Electron Paramagnetic spectroscopy (EPR) has developed into the major technique for characterization of paramagnetic centers and free radicals. With the advent of site-directed spin-labeling (SDSL) of proteins and DNA or RNA, EPR spectroscopy thus became a valuable technique for obtaining information on structure and dynamics of biomacromolecules. Of particular interest are EPR techniques giving access to broad inter- and intramolecular distance distributions in the nanometer range. Dynamics can be monitored on a scale from pico- to microseconds.
EPR complements X-ray crystallography and NMR spectroscopy, as it can be applied to systems in non-crystalline environments and is not intrinsically limited by size of the biomacromolecule or biomacromolecular complex; furthermore, it can be used to characterize function-related structural changes. Pulsed EPR distance measurements have been combined with SDSL and applied to soluble and membrane proteins as well as oligonucleotides. Such measurements and their use in structural modelling are currently a fast growing field.
Our group actively bridges the traditional fields of method development and application orientation by focusing on model systems that are of current interest in the life sciences, and by adapting techniques to the particular needs for biologiocal applications. This requires open and intense communications between physicochemists and biologists. Please see our recent publications for the key-results of our work.
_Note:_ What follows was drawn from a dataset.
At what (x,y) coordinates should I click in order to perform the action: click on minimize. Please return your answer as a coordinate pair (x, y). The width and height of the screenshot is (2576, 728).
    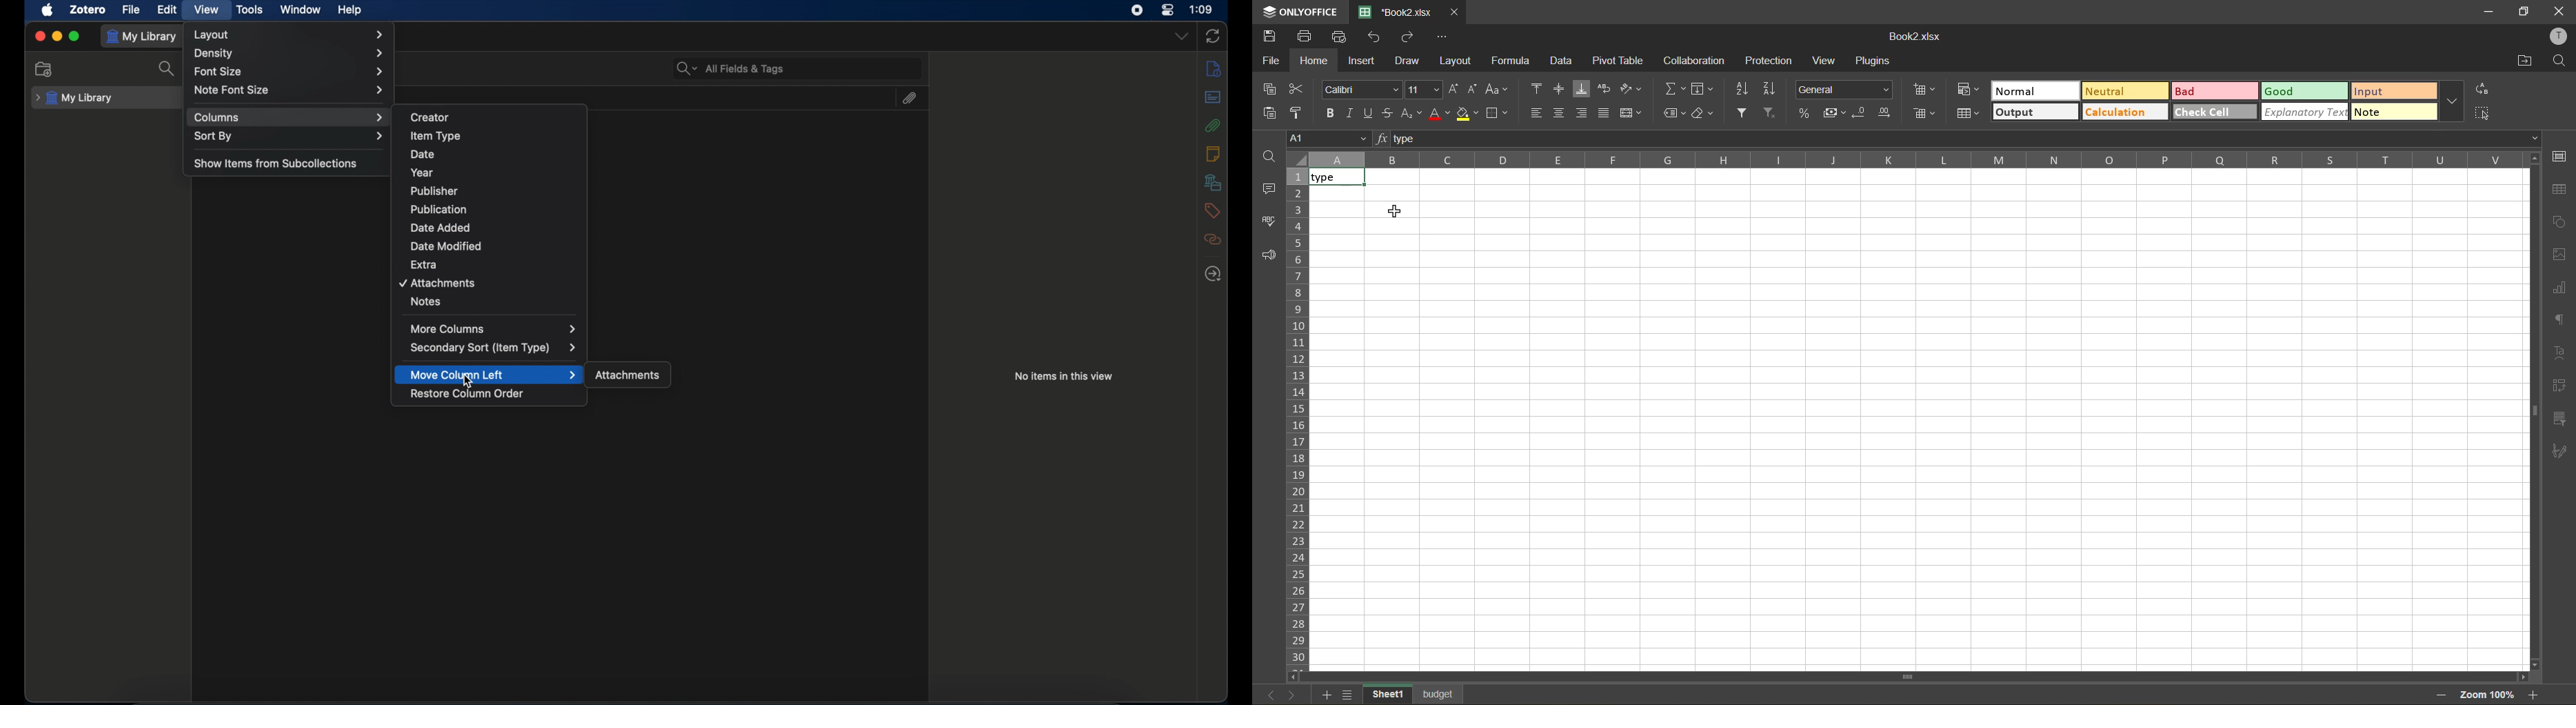
    Looking at the image, I should click on (57, 36).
We develop new methods for electron paramagnetic resonance (EPR) spectroscopy in combination with site-directed spin labelling.
We have systematically been working on developing and improving approaches for in-cell EPR and strategies for labelling in vivo. We combine optical and EPR excitation to novel complex experiments opening up possibilities to explore larger and more complex structures at the molecular level, which has hitherto been unachievable.
Using sophisticated spectroscopic and imaging tool, we characterize materials on a molecular scale. Examples from the broad range of studies are the investigation of triplet state delocalization in synthetic conjugated polymers or of diffusion of guest molecules in nano-pores via spatially and time-resolved electron paramagnetic resonance spectroscopy (EPR).
We investigate structure and dynamics of bio-macromolecules in complex environments, e.g. within organelles or even cells.
Non-invasive molecular spectroscopy to probe protein dynamics and structures at the molecular level is essential for unravelling one of the most challenges in Chemical Biology - the complex physical mechanism of life. Of particular interest are electron paramagnetic resonance (EPR) distance measurements in the nanometer range, especially, when they will be combined with complementary spectroscopic techniques. While current characterization methods for structure and dynamics of proteins are generally applied in vitro, we apply in vivo labelling strategies and in-cell spectroscopy approaches.
In particular, we are interested in Intrinsically disordered proteins (IDPs). IDPs comprise a large fraction of eukaryotic proteins (>30%) and are able to undergo disorder-to-order transitions. Their physiological relevance is becoming increasingly recognized. The IDPs lack a well-defined three dimensional fold and display remarkable conformational flexibility. This property potentially enables them to be promiscuous in their interactions and to adapt their conformation according to the needed function.